What the task requires: Among the entries below, take the line with "This screenshot has width=378, height=351." and the line with "of the link", and output them and every line between them exactly, with nothing else.

Supplied entries:
+ + + +
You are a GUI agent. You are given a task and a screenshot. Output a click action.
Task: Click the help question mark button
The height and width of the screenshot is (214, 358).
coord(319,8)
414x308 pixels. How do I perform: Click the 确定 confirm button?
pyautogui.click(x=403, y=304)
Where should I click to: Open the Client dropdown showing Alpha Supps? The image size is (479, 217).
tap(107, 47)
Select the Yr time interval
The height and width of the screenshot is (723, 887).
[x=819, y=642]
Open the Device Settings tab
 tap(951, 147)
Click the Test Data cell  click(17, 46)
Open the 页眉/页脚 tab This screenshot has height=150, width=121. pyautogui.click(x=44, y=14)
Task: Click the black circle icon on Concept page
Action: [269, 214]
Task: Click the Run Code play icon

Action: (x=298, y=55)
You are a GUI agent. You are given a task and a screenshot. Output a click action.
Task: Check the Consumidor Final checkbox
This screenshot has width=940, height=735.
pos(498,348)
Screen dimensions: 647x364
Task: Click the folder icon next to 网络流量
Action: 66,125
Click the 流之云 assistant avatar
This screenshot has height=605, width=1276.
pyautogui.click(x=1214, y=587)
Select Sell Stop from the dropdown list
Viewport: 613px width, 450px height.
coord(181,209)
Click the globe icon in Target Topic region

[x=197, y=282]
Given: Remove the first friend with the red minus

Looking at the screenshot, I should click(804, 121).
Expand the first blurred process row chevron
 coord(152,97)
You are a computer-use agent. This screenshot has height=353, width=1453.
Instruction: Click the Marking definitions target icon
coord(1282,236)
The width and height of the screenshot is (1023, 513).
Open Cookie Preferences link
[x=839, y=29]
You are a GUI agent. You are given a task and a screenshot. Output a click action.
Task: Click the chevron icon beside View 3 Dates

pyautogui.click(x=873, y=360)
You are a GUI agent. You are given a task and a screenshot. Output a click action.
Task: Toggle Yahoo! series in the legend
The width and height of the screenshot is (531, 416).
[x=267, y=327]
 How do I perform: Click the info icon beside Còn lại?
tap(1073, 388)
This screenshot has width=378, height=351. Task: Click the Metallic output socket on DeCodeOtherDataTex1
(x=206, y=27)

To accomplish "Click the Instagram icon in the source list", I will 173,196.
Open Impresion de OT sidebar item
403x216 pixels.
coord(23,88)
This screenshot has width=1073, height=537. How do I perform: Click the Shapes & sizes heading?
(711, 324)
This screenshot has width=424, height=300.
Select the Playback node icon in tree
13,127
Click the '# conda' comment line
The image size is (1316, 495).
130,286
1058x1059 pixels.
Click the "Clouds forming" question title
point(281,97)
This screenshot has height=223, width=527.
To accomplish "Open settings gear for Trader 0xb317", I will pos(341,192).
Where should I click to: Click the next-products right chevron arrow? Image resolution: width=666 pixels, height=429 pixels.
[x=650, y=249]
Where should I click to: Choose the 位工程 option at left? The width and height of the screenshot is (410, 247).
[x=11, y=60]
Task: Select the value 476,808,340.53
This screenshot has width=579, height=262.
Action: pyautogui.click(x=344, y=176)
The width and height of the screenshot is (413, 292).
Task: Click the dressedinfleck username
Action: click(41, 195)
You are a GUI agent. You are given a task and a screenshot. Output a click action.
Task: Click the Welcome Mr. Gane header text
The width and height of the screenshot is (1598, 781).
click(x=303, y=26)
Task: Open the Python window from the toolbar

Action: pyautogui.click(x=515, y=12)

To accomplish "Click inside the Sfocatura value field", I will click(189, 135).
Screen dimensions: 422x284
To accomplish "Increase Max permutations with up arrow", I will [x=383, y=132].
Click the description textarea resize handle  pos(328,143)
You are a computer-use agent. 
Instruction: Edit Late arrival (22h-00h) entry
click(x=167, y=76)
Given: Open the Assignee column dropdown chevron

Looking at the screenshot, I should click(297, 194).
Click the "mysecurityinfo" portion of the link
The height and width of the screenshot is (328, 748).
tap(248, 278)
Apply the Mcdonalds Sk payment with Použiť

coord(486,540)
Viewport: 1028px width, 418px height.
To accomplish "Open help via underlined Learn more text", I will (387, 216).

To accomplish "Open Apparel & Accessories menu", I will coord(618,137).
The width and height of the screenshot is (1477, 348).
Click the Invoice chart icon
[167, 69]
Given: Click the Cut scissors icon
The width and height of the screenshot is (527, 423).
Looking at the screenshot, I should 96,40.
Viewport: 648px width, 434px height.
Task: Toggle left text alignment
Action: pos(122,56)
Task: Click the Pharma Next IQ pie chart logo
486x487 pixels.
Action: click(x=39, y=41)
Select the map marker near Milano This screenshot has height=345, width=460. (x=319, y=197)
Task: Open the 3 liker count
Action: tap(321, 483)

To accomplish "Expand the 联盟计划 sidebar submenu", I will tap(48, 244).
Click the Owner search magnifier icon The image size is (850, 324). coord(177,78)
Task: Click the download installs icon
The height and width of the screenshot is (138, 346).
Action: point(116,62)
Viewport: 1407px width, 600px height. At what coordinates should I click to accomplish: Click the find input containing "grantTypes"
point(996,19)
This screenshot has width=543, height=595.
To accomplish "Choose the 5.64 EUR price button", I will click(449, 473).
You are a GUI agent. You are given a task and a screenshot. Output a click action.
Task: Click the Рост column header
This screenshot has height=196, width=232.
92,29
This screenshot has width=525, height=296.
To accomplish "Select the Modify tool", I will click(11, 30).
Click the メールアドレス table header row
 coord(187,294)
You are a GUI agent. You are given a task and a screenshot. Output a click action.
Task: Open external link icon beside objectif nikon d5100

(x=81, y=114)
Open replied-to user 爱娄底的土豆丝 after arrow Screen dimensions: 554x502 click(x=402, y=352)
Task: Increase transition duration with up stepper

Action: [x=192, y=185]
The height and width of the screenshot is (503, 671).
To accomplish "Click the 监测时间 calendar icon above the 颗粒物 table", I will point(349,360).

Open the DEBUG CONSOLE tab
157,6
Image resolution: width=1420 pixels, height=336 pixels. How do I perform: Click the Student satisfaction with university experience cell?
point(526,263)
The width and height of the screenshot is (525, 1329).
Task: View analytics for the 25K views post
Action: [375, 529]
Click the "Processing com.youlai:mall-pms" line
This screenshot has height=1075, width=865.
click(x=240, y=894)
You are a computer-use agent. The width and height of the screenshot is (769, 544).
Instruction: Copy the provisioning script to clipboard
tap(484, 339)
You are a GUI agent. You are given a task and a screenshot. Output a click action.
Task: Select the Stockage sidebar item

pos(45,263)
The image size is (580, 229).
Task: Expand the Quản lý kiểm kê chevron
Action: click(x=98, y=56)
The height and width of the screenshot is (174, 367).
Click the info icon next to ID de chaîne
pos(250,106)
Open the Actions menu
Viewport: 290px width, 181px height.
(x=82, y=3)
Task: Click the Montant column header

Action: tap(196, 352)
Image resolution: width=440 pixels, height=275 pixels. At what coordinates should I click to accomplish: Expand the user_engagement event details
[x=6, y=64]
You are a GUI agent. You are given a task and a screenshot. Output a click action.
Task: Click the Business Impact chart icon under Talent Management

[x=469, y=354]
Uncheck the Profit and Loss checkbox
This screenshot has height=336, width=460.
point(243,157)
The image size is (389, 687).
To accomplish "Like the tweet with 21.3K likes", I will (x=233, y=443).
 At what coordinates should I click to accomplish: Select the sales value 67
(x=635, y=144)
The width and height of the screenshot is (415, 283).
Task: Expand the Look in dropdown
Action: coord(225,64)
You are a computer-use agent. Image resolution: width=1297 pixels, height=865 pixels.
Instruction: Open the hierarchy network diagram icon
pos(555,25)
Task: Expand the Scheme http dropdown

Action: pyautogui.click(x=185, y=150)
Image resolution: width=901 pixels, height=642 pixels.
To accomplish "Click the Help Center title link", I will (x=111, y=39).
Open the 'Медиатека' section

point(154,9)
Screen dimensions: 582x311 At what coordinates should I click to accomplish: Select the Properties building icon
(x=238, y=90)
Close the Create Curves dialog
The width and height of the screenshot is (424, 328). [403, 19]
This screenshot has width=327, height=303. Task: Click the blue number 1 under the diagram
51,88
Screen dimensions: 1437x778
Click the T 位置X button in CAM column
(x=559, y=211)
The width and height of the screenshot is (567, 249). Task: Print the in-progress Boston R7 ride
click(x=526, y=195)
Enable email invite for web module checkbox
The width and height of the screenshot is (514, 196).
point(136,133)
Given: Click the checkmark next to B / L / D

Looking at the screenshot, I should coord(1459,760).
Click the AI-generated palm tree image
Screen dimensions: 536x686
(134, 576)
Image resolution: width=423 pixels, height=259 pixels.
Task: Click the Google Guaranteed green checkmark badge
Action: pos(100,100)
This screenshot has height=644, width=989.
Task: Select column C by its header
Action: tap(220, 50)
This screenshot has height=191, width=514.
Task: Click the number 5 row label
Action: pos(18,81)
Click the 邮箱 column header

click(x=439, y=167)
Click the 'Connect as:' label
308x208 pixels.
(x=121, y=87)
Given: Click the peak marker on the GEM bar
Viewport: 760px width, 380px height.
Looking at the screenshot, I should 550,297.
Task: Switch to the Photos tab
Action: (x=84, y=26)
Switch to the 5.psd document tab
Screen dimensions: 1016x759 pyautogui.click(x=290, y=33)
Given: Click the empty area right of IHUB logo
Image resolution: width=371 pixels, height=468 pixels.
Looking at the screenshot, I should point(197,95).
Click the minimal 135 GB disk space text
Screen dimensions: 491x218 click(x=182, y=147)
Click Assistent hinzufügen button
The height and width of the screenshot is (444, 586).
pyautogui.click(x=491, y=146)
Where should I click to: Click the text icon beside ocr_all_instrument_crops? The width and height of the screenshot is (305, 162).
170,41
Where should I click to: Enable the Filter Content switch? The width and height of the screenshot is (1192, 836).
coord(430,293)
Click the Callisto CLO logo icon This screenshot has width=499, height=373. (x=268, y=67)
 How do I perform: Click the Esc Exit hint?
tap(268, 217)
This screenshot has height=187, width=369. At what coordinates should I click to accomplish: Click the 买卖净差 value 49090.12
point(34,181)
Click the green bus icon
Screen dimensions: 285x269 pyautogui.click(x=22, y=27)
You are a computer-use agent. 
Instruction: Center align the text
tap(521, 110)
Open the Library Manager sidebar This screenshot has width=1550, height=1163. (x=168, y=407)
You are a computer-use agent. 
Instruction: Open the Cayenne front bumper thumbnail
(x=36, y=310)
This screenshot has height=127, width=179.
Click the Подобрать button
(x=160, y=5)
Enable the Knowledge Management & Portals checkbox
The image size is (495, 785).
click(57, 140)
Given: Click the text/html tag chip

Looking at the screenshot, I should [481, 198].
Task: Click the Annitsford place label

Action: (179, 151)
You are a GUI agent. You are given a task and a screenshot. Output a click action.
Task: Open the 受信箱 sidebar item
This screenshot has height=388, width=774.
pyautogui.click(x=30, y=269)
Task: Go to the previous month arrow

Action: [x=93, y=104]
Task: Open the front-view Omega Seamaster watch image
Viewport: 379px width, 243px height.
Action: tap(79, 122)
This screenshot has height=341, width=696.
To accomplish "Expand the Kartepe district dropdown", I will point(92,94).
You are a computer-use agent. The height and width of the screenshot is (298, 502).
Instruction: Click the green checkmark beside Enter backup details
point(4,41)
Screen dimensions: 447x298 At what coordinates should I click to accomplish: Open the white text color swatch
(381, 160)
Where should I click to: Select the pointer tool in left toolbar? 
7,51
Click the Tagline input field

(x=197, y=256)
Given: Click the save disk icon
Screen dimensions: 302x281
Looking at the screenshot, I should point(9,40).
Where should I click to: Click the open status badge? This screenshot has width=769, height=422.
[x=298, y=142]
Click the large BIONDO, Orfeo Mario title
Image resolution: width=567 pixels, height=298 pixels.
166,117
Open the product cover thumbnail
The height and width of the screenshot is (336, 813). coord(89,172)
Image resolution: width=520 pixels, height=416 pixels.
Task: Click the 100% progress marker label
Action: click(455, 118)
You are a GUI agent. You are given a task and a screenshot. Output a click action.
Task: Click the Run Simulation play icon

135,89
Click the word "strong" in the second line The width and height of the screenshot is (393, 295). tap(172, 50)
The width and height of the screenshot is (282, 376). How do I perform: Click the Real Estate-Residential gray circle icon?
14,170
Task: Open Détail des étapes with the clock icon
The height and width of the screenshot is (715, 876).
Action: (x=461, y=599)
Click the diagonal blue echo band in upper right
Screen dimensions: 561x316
+ + + +
Task result:
This screenshot has width=378, height=351. Task: Click the Metallic output socket on DeCodeOtherDataTex1
(x=206, y=27)

To accomplish "Click the Instagram icon in the source list", I will 173,196.
Open Impresion de OT sidebar item
403x216 pixels.
coord(23,88)
This screenshot has width=1073, height=537. How do I perform: Click the Shapes & sizes heading?
(711, 324)
This screenshot has width=424, height=300.
Select the Playback node icon in tree
13,127
Click the '# conda' comment line
The image size is (1316, 495).
130,286
1058x1059 pixels.
Click the "Clouds forming" question title
point(281,97)
This screenshot has height=223, width=527.
To accomplish "Open settings gear for Trader 0xb317", I will pos(341,192).
Where should I click to: Click the next-products right chevron arrow? Image resolution: width=666 pixels, height=429 pixels.
[x=650, y=249]
Where should I click to: Choose the 位工程 option at left? The width and height of the screenshot is (410, 247).
[x=11, y=60]
Task: Select the value 476,808,340.53
This screenshot has width=579, height=262.
Action: pyautogui.click(x=344, y=176)
The width and height of the screenshot is (413, 292).
Task: Click the dressedinfleck username
Action: click(41, 195)
You are a GUI agent. You are given a task and a screenshot. Output a click action.
Task: Click the Welcome Mr. Gane header text
The width and height of the screenshot is (1598, 781).
click(x=303, y=26)
Task: Open the Python window from the toolbar

Action: pyautogui.click(x=515, y=12)

To accomplish "Click inside the Sfocatura value field", I will click(189, 135).
Screen dimensions: 422x284
To accomplish "Increase Max permutations with up arrow", I will [x=383, y=132].
Click the description textarea resize handle  pos(328,143)
You are a computer-use agent. 
Instruction: Edit Late arrival (22h-00h) entry
click(x=167, y=76)
Given: Open the Assignee column dropdown chevron

Looking at the screenshot, I should click(297, 194).
Click the "mysecurityinfo" portion of the link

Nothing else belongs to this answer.